ラスト・ラブ -制服のときを過ぎて-

そういえば、郵便物を確認していなかった。

まだ体力の回復しきらない身体をなんとか起こして、ベッドを抜けだす。


ベッドの向かいに設置している、パソコンラックの椅子にかけてある膝丈のチャコールグレーのロングカーディガンを素肌の上に羽織る。

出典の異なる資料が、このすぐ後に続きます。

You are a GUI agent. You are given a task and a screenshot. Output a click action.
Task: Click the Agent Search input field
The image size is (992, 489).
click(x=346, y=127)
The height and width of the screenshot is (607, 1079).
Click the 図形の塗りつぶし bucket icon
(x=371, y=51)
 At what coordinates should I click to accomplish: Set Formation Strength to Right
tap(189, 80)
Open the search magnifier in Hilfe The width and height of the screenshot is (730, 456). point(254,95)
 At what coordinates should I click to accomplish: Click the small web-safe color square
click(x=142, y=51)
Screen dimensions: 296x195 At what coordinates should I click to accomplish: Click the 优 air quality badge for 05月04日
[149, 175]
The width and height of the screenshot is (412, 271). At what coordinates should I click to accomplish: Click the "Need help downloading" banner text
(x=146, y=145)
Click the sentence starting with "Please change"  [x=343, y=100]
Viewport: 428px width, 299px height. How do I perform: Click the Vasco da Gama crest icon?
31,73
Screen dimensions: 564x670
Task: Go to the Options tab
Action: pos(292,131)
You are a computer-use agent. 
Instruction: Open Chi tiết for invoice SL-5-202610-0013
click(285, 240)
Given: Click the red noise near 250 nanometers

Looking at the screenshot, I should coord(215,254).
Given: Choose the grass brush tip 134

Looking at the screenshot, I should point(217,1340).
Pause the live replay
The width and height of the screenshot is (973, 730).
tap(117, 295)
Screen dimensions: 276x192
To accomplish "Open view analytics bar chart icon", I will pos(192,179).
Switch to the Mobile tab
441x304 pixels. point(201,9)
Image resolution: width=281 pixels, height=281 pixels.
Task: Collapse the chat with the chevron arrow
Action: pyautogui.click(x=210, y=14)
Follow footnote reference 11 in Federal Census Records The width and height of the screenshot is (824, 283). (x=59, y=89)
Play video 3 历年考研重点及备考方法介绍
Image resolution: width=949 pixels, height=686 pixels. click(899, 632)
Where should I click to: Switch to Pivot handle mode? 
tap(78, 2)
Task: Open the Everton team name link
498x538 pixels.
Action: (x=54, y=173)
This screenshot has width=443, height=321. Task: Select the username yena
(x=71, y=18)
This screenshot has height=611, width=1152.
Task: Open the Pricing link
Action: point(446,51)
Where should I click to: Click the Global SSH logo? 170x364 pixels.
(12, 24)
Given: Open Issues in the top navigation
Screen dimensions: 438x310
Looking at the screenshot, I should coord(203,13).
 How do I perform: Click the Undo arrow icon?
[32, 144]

ローテーブルのそばまで進んでいって、郵便物を確認する。

通販のカタログ、クレジットカードの請求書のほかには、1通の往復ハガキ。



「同窓会、するんだ……」



高校の同窓会の案内だった。

卒業して早10年がたつ。

その節目を記念して、同窓会を開催したいとの趣旨が記載されてある。

開催場所は有名シティホテルの一室を貸しきるようだ。


誰が来るんだろう。

そう考え始めた時。



『押しつけられて、まいったよ』



ふいに、頭の中で響く声。

テノールの柔らかい声は、男性のものだ。


当惑げに後頭部をぽりぽりとかきながら、はにかんだような笑みを浮かべている顔。

浅黒く日焼けしていたのは、サッカー部に所属して練習に明け暮れていたからで。

紺色のブレザーの制服が、均整のとれたしなやかな肢体によく似合っていた。

今さらのように思いだした彼に、忘れていた想いがよみがえりそうになる。



違う。

忘れていたんじゃない。

この10年間、思い返そうとしなかっただけだ。

思いだしても仕方のない、過去のことだと無理にケリをつけたから。


なのに、かすかに高鳴りを訴えるこの鼓動は、どう説明をつけたらいいんだろう。

過去の恋。

あの時、二度と振り返らない、と心に決めたはずなのに。




彼は、同窓会に出席するんだろうか。